(Records from a data source)
━━━

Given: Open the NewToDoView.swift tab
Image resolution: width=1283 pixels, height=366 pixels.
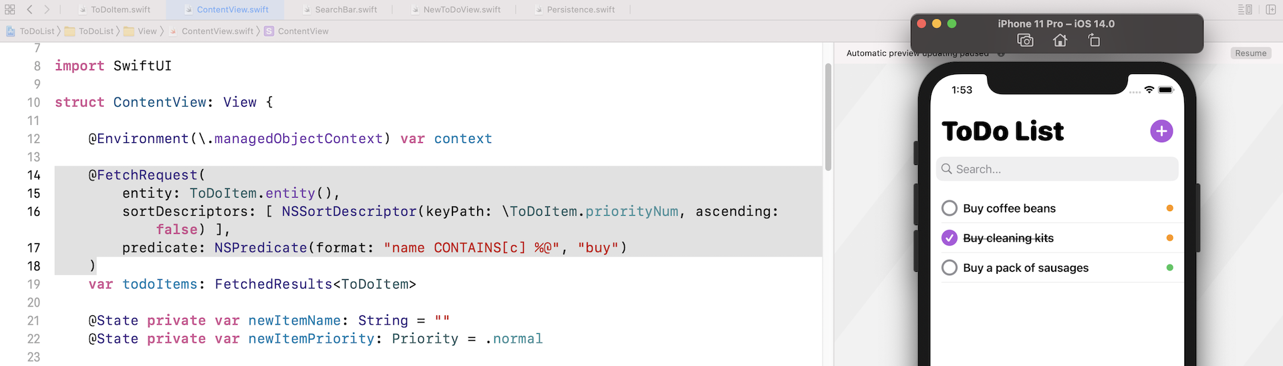Looking at the screenshot, I should coord(461,10).
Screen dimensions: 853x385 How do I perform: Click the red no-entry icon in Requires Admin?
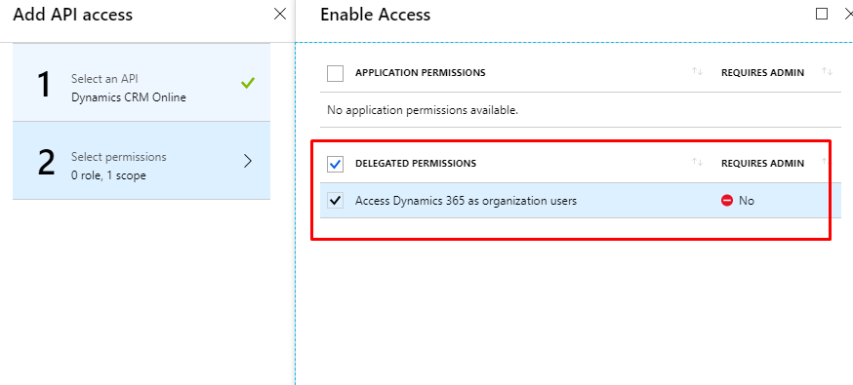(x=727, y=201)

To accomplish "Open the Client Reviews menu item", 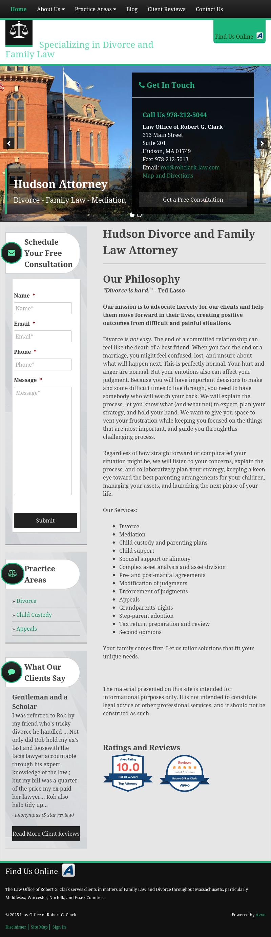I will [166, 9].
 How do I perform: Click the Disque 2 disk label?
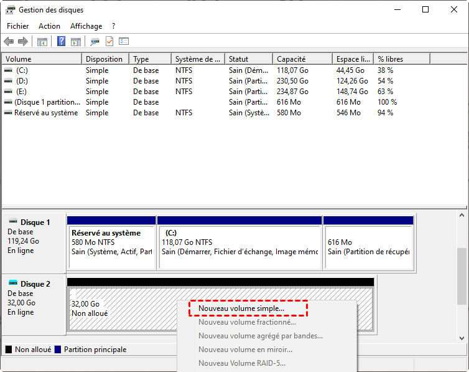[35, 284]
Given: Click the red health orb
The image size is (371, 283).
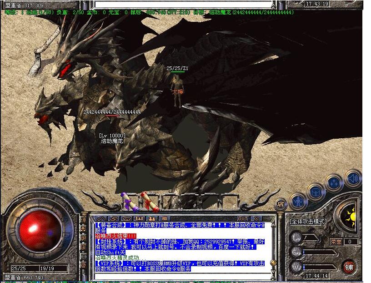Looking at the screenshot, I should click(40, 227).
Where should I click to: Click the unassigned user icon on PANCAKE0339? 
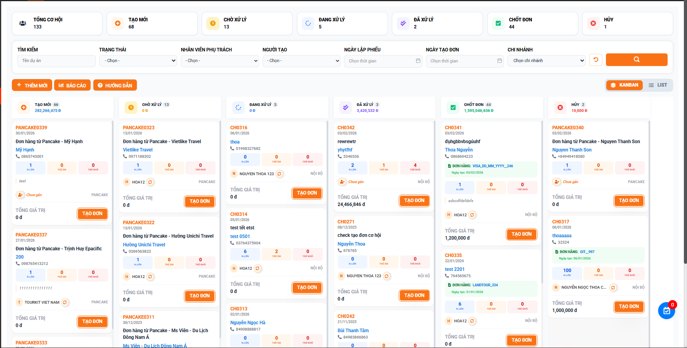[20, 195]
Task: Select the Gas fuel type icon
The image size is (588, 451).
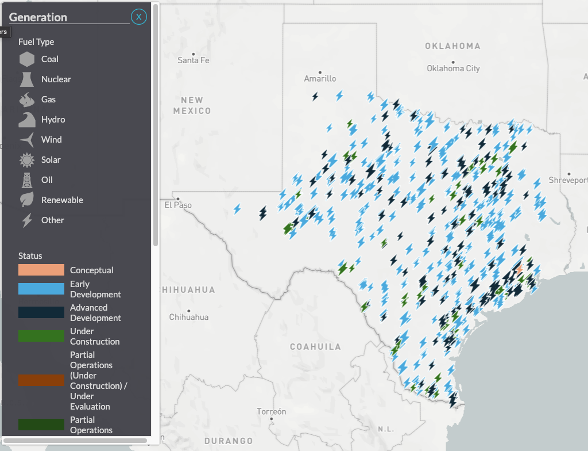Action: [x=28, y=99]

━━━

ACTIVITY - Your answer must consist only of the lines from the one containing "Task: Select the Gas fuel type icon" through the end of the entries, restated word for word, with no pictures.

RESULT BELOW -
Task: Select the Gas fuel type icon
The image size is (588, 451).
Action: [x=28, y=99]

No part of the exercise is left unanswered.